As pérolas nunca lançadas de Chico Science

Em 1991, antes do mais representativo disco das últimas décadas chegar às lojas (Da Lama ao Caos), Chico Science já se encontrava com Lúcio Maia e Dengue para fazer o som que, mais tarde, seria o principal mote do Manguebit. Antes de existir a Nação Zumbi, os três músicos e mais outros participantes formavam a banda Loustal (ou LousTown ou Lowstown), que mais tarde se uniu ao grupo de samba-reggae Lamento Negro, para então se transformar em Chico Science & Nação Zumbi.

Muitos músicos, produtores, artistas e admiradores faziam parte desse grupo de amigos que, naquela época, já sabia que estava fazendo parte de algo que iria revolucionar a música brasileira. Um dos participantes ativos desse grupo chama-se DJ Elcy, e era a pessoa que acompanhava todos os shows da banda, gravando tudo que é material possível, em qualquer mídia que fosse.

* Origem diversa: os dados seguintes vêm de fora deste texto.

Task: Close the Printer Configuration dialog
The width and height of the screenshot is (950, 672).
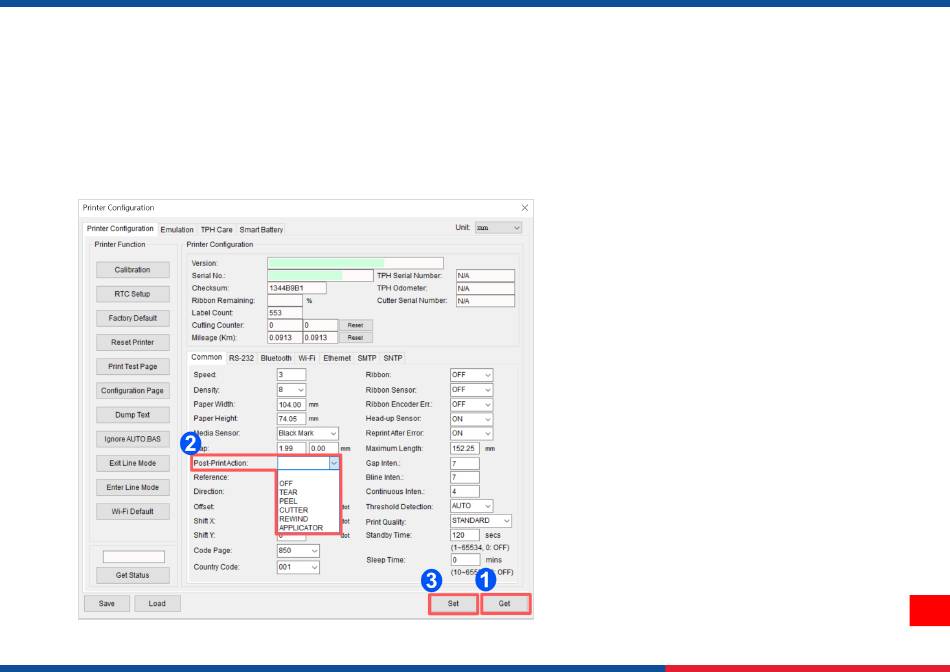Action: (x=525, y=208)
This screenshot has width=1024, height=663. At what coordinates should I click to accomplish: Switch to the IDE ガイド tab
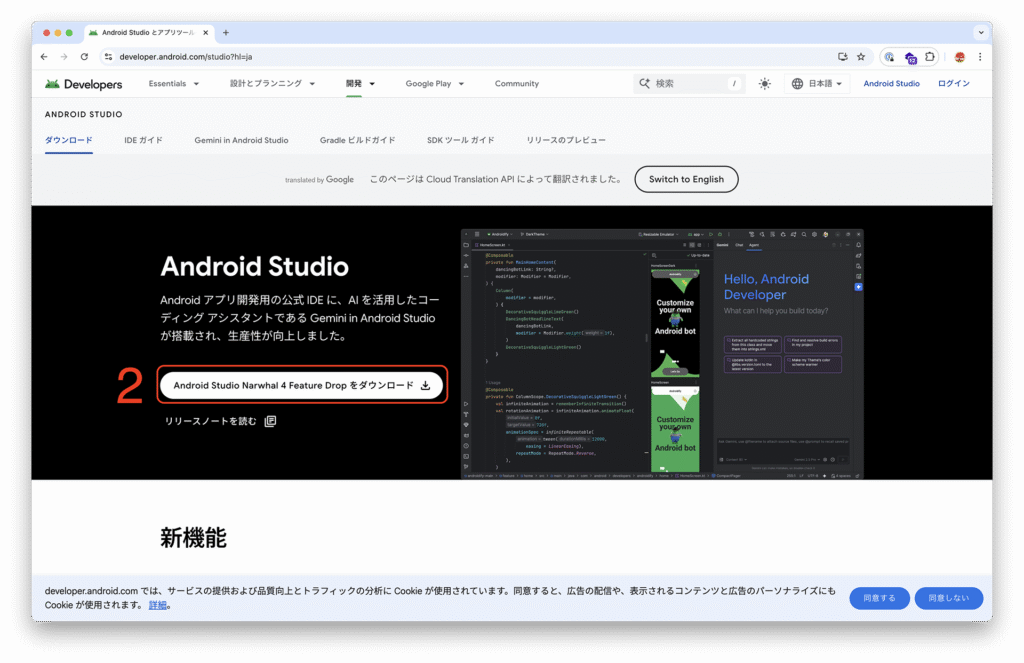pos(143,140)
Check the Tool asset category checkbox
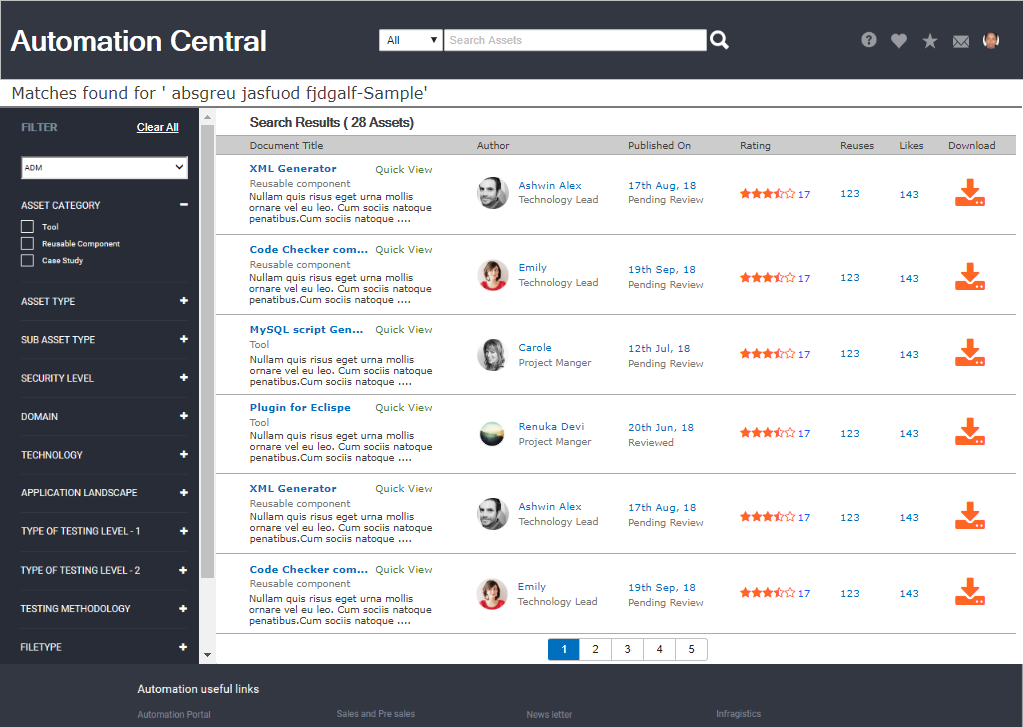This screenshot has height=727, width=1023. [28, 227]
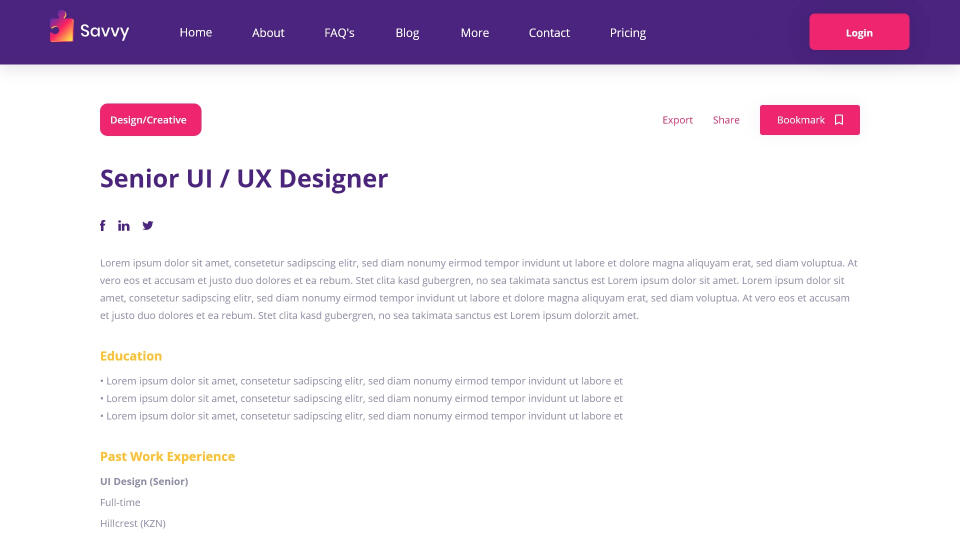Share via the Twitter bird icon
Image resolution: width=960 pixels, height=540 pixels.
point(148,226)
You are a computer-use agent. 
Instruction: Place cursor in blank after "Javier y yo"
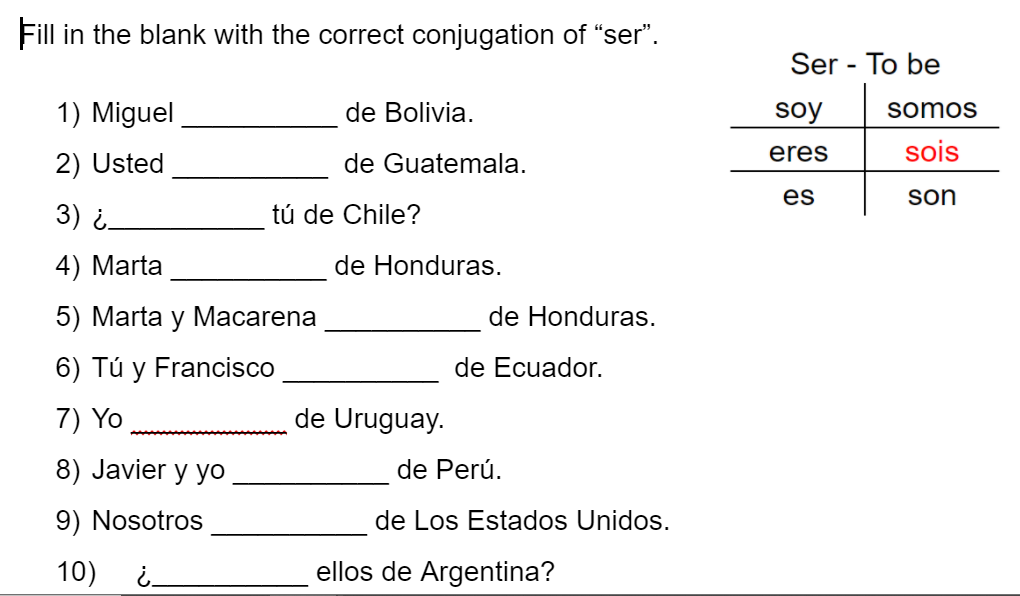coord(311,473)
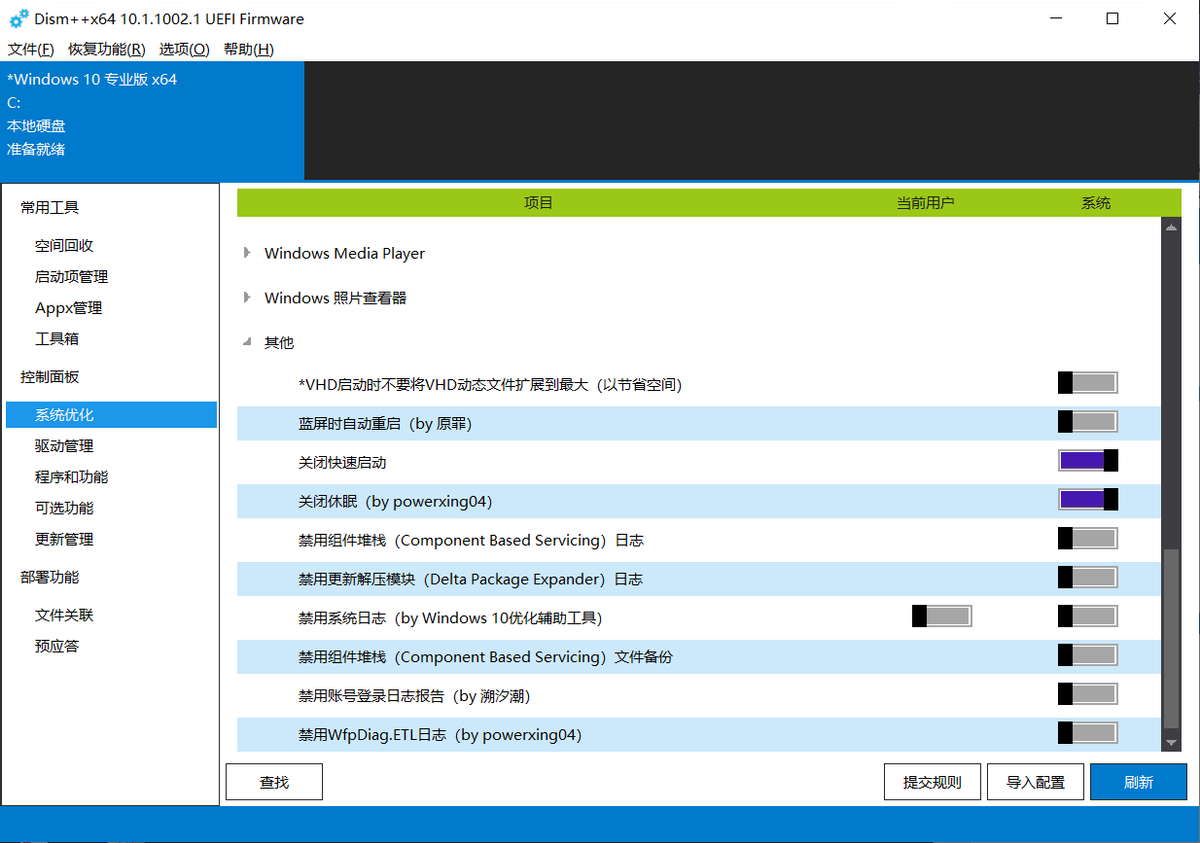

Foi então que, em pleno século XXI, o DJ decidiu pegar alguns desses sons gravados naquela época, transformar em mp3 e liberar, em boa qualidade, na internet – ou melhor, no seu perfil do Soundcloud. São duas  pérolas do Chico Science tocando com a Loustal, em 1992, e um remix de um dos primeiros registros da Chico Science & Nação Zumbi, a música “No Meio da Canela“.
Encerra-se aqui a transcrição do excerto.